If You Reach 50+ developers

You might need:

  • Stricter enforcement (can't skip tests)
  • Automated code review tools
  • Monorepo tooling
  • Feature flags for gradual rollouts

Good news: The foundations we built today (graduated enforcement, git hooks, CI gates) scale perfectly.

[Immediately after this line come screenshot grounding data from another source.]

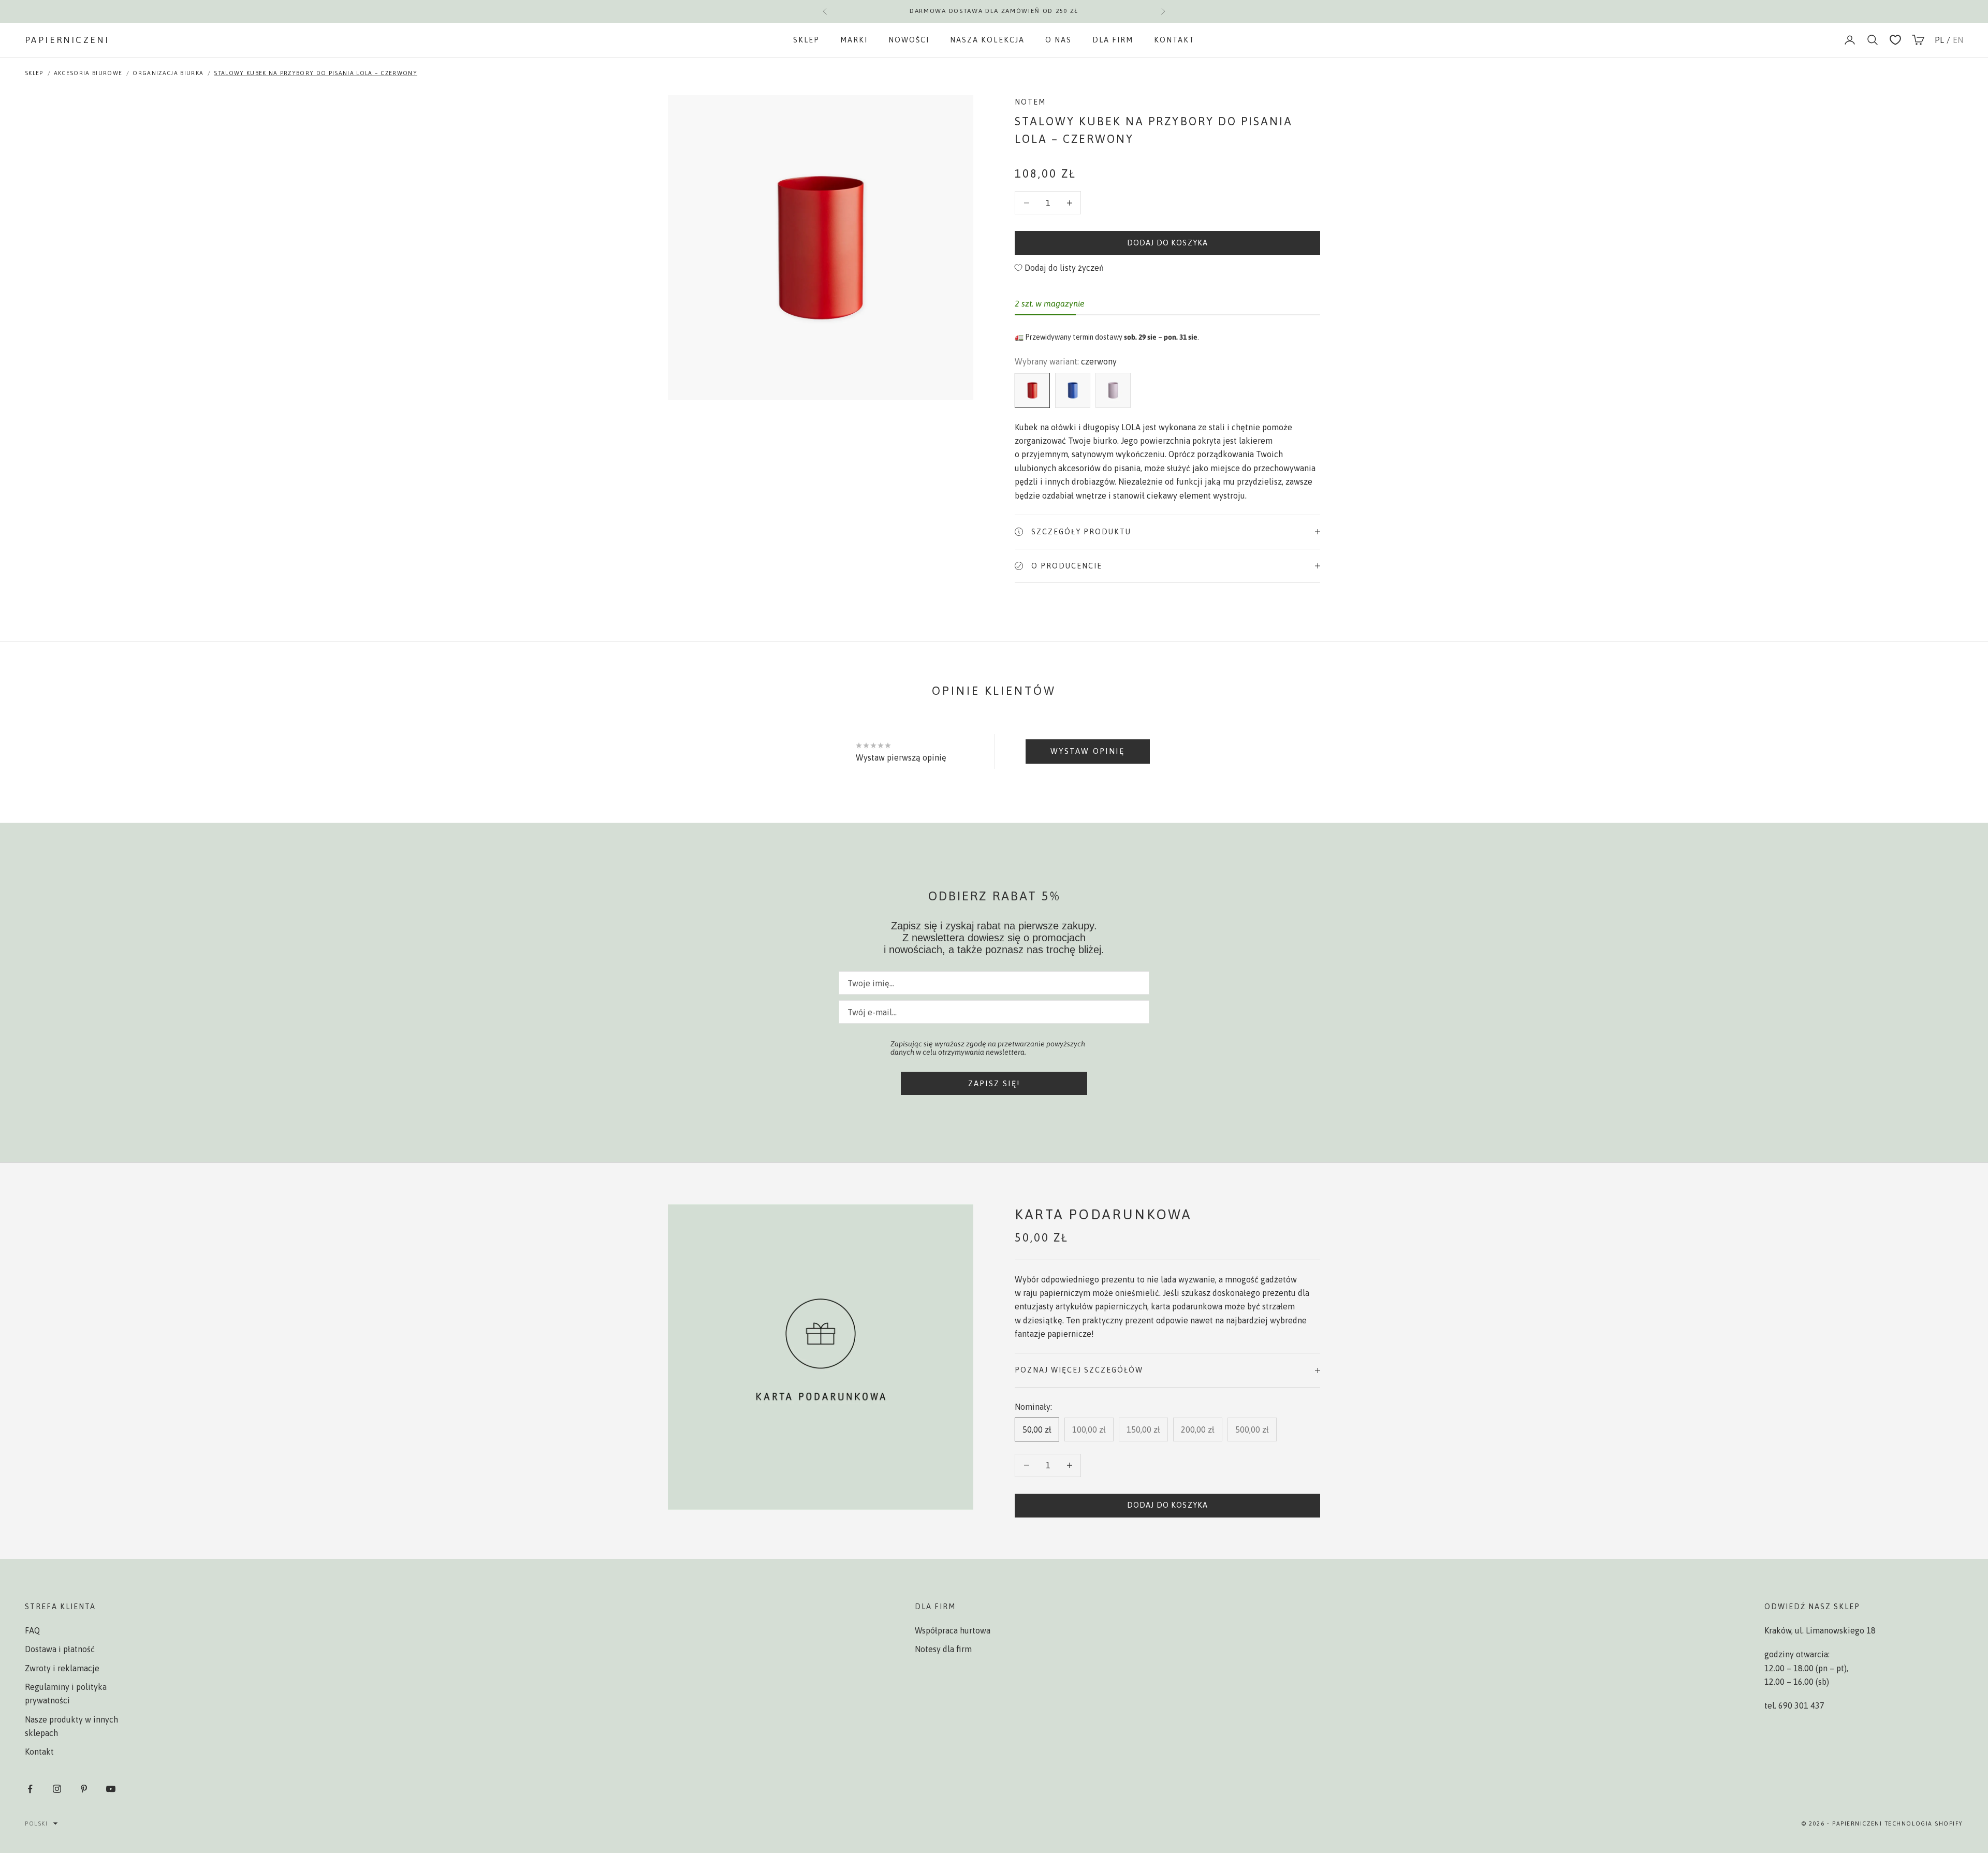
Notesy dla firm (943, 1649)
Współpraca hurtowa (952, 1630)
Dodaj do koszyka (1167, 243)
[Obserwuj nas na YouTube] (111, 1789)
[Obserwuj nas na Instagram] (57, 1789)
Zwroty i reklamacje (62, 1668)
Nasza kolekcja (987, 40)
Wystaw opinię (1087, 751)
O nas (1058, 40)
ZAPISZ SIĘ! (994, 1083)
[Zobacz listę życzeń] (1895, 40)
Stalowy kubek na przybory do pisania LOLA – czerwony (315, 73)
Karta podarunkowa (1103, 1214)
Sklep (806, 40)
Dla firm (1112, 40)
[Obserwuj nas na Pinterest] (84, 1789)
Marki (854, 40)
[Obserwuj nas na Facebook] (30, 1789)
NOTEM (1030, 102)
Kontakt (1174, 40)
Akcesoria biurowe (88, 73)
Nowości (908, 40)
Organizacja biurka (168, 73)
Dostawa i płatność (60, 1649)
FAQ (32, 1630)
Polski (36, 1823)
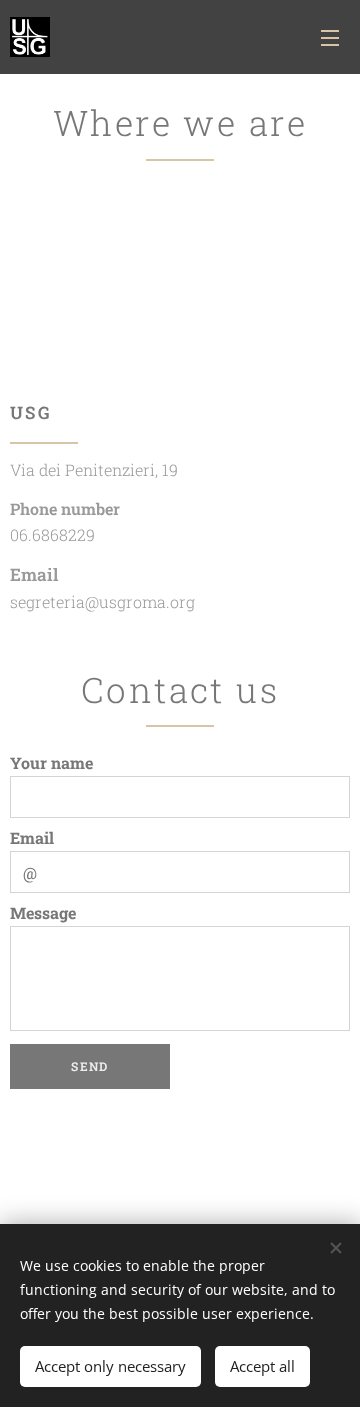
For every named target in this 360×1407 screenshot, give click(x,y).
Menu (330, 37)
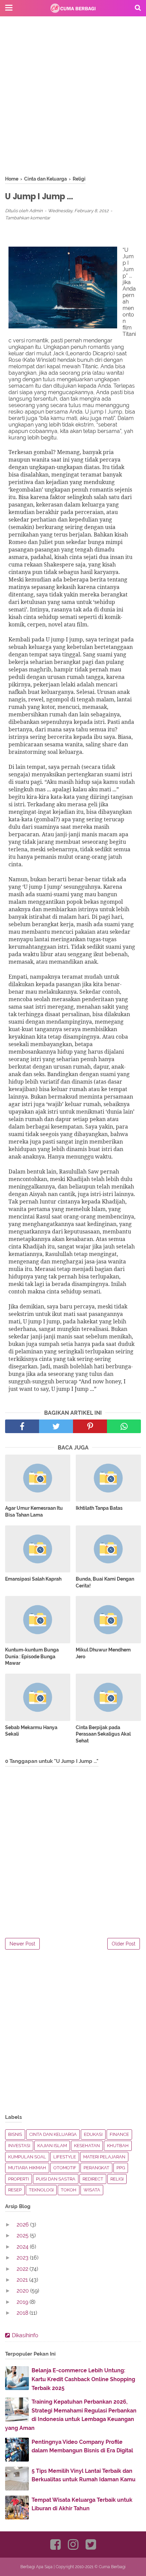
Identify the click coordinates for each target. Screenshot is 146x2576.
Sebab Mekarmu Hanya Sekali (31, 1731)
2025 (23, 2235)
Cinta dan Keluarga (53, 2134)
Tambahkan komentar (27, 217)
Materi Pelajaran (104, 2156)
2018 (23, 2313)
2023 (23, 2257)
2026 (23, 2224)
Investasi (19, 2145)
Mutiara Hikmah (27, 2167)
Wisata (92, 2189)
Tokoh (68, 2189)
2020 (23, 2290)
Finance (119, 2134)
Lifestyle (64, 2156)
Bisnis (15, 2134)
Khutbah (118, 2145)
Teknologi (41, 2189)
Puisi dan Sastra (55, 2179)
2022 (23, 2269)
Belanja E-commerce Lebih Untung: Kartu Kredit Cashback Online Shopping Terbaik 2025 (83, 2379)
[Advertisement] (73, 102)
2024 (23, 2247)
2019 (23, 2302)
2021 (23, 2280)
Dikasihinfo (25, 2335)
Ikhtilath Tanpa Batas (99, 1508)
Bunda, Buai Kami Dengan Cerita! (105, 1582)
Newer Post (22, 1943)
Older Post (123, 1943)
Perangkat (96, 2167)
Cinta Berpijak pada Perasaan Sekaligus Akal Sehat (103, 1734)
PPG (120, 2167)
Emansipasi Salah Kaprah (33, 1579)
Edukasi (93, 2134)
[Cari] (138, 7)
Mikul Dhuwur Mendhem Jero (103, 1653)
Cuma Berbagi (112, 2566)
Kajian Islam (52, 2145)
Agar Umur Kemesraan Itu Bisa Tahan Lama (34, 1511)
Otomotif (64, 2167)
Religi (117, 2179)
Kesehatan (87, 2145)
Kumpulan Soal (27, 2156)
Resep (15, 2189)
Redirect (93, 2179)
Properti (18, 2179)
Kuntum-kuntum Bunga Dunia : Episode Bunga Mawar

You'll just tighten the screws, not rebuild everything.


The Perfect Balance Formula

For small teams (5-10 developers):

Success =
    Fast automatic checks (no thinking required)
  + Optional slower checks (can skip when needed)
  + Required CI gate (can't bypass)
  + Clear documentation (everyone knows the rules)
  + Trust + flexibility (not a police state)

You now have all 5 pieces!

This setup respects developer time, prevents production disasters, and provides compliance audit trails. Adjust enforcement levels as your team grows, but the core principles stay the same.


Feedback & Iteration

After 2 weeks, ask the team:

  • Is this helping or hurting?
  • Are hooks too strict or too lenient?
  • Should we enforce tests on certain files?
  • What's causing the most friction?

Then adjust: The beauty of this system is it's easy to tighten or loosen enforcement without rebuilding everything.